→ **Texto para leer**
En 2018 me mudé a Alemania, mi objetivo era muy claro; hacer una maestría en Medios y Comunicación Política en la Frei Universität (FU). Sabía que sería todo un viaje en el que me encontraría con buenas y malas sorpresas, pero ahí estaba yo de 29 años, con una maleta y un boleto sin retorno, muy decidida a emprender el viaje a un país completamente desconocido.

Sólo tenía que hacer una cosa: aprender muy bien alemán en 8 meses y después aplicar a la universidad (con la cual ya había tenido contacto y todo parecía ir en buen camino). La academia de idiomas a la que me había inscrito tenía muy buenas reseñas, me prometían clases intensivas, tiempo para trabajar y orientación completa con mi proceso de migración.

Entonces volé con toda el entusiasmo latino, que nunca noté en mi misma hasta que llegué aquí. Pasé mis exámenes básicos de Alemán (A1 y A2), encontré un cuarto en un barrio turco y  conseguí una bicicleta de la RDA para explorar la ciudad. Los primeros meses, a pesar de muchas precariedades y de la pesada burocracia alemana, parecían venirme muy bien.

Pero luego llegó el siguiente nivel del alemán, el B1. Y entonces todo se vino abajo, la frustración se instaló junto con el invierno intenso, los -6 grados bajaron mis defensas, mi cuerpo pesaba a pesar de que había perdido 5 kilos. No tenía ganas de nada y los comentarios bien intencionados pero duros (típicos de los berlineses) no se hicieron esperar.

→ **Datos listados**
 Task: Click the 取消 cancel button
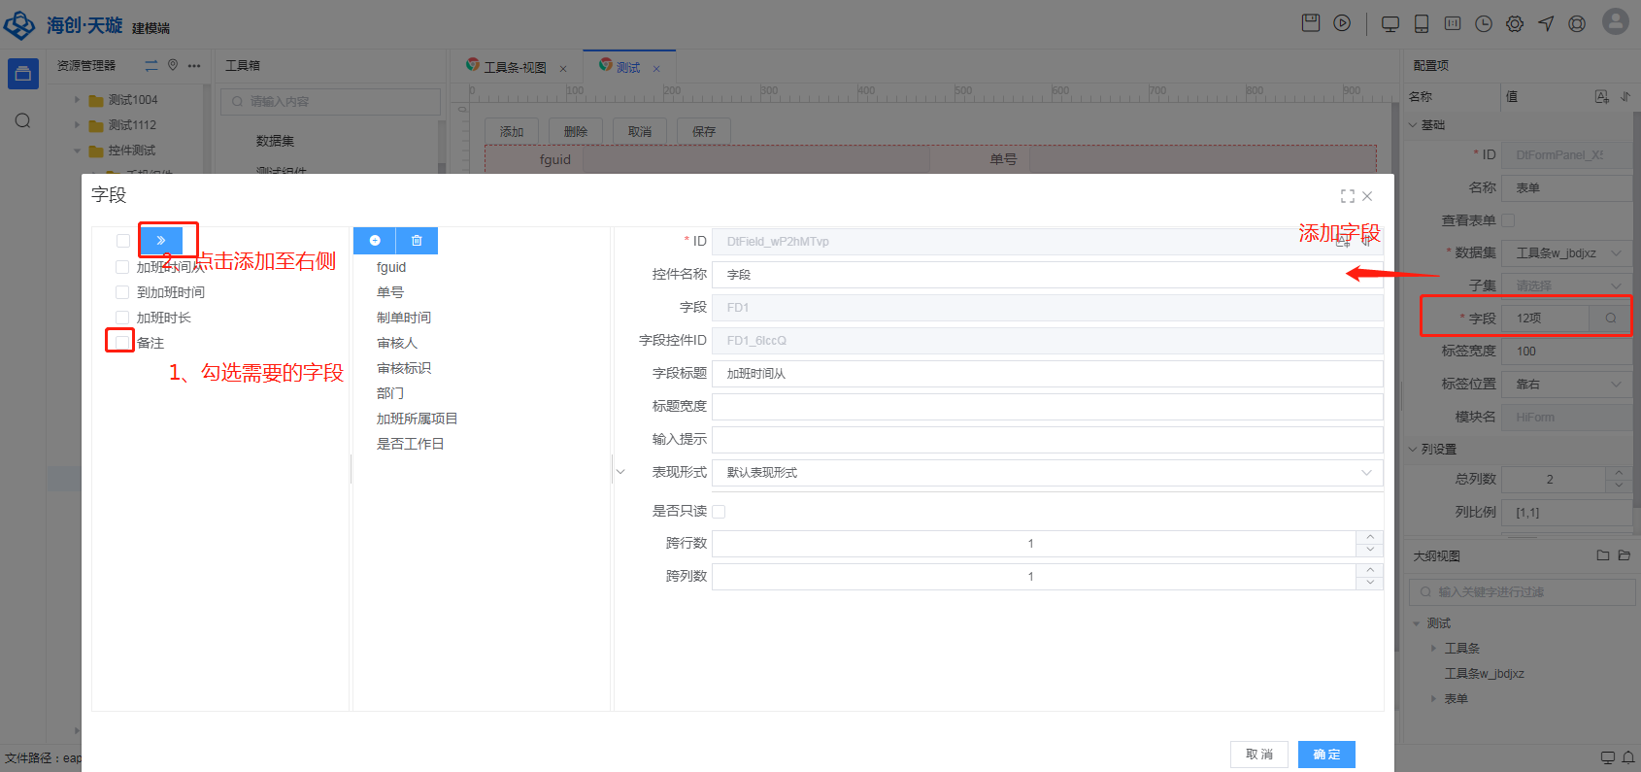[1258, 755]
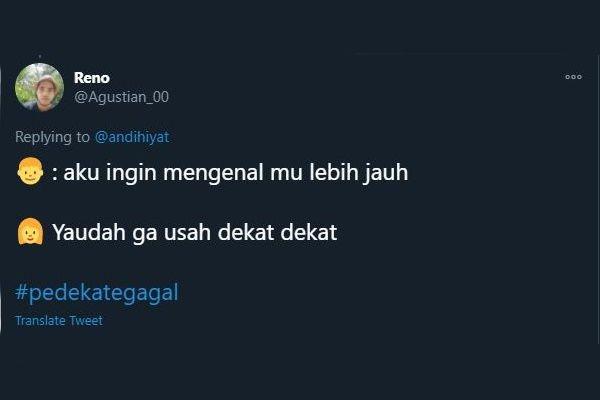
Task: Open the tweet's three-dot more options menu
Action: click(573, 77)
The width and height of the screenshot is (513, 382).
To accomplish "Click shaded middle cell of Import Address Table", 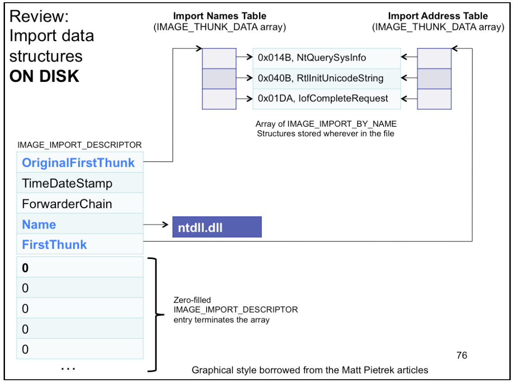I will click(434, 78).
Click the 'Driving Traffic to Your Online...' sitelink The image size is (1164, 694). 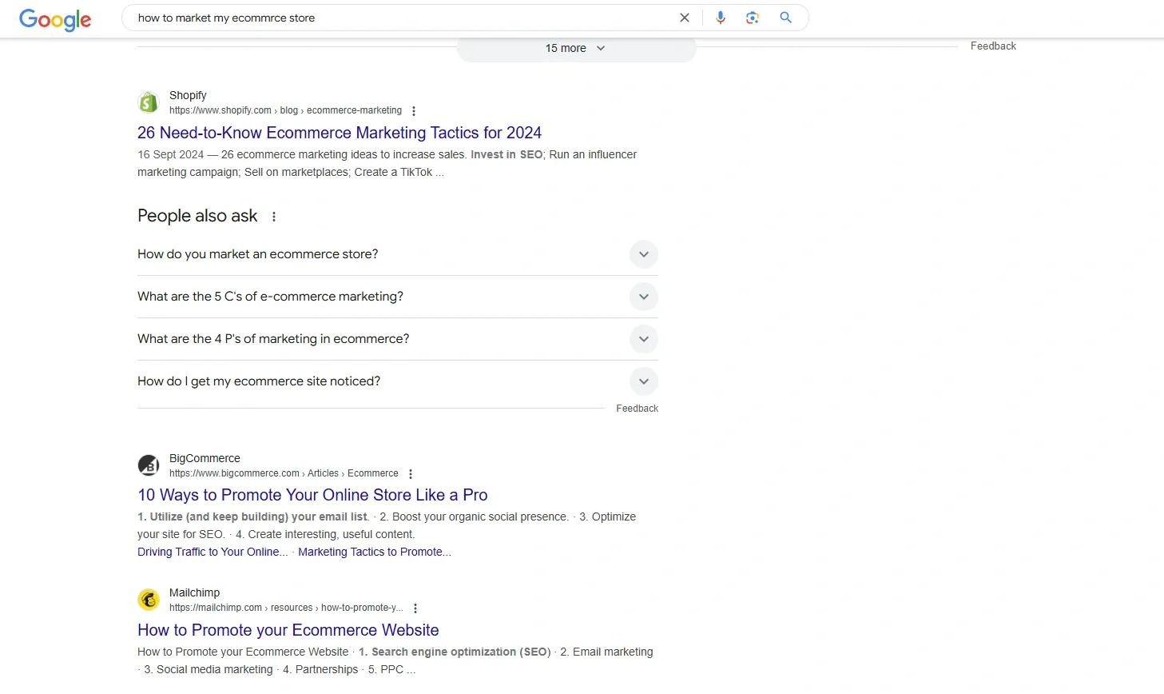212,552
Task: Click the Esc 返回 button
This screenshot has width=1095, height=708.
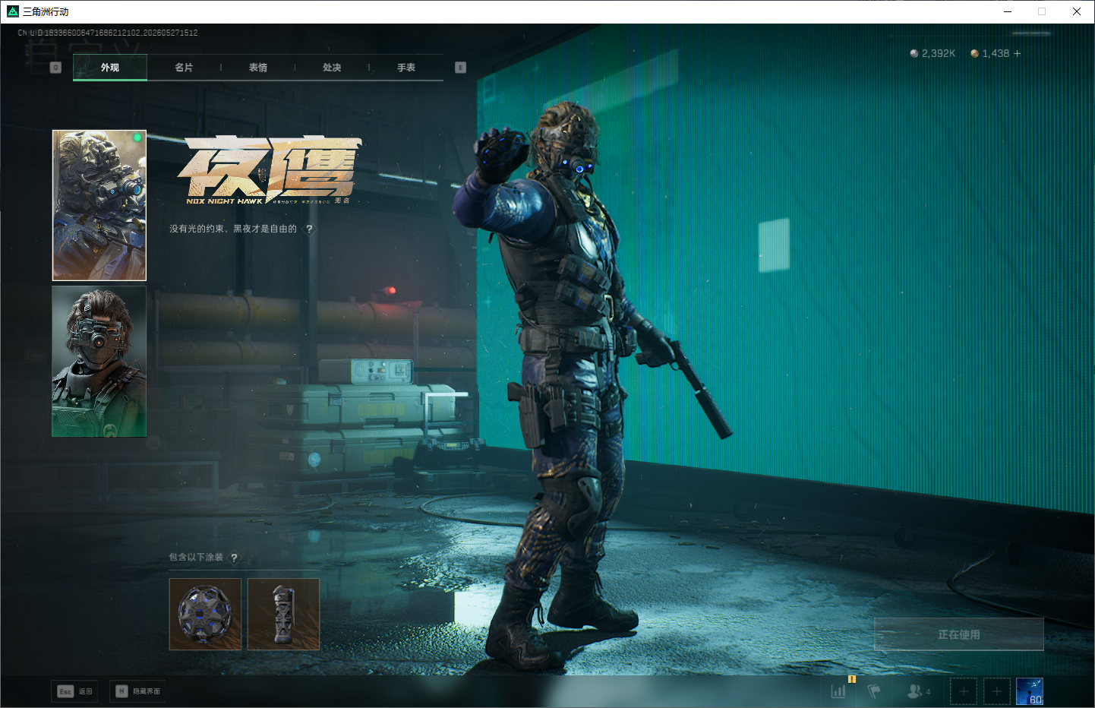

→ **Tarea asignada**
Vuelve a escribir el fragmento del texto entre "Sólo tenía que" y "proceso de migración.", ambos incluidos, sustituyendo "academia" por "escuela". Los datos no tienen relación alguna con el texto.

→ **Resultado del ejercicio**
Sólo tenía que hacer una cosa: aprender muy bien alemán en 8 meses y después aplicar a la universidad (con la cual ya había tenido contacto y todo parecía ir en buen camino). La escuela de idiomas a la que me había inscrito tenía muy buenas reseñas, me prometían clases intensivas, tiempo para trabajar y orientación completa con mi proceso de migración.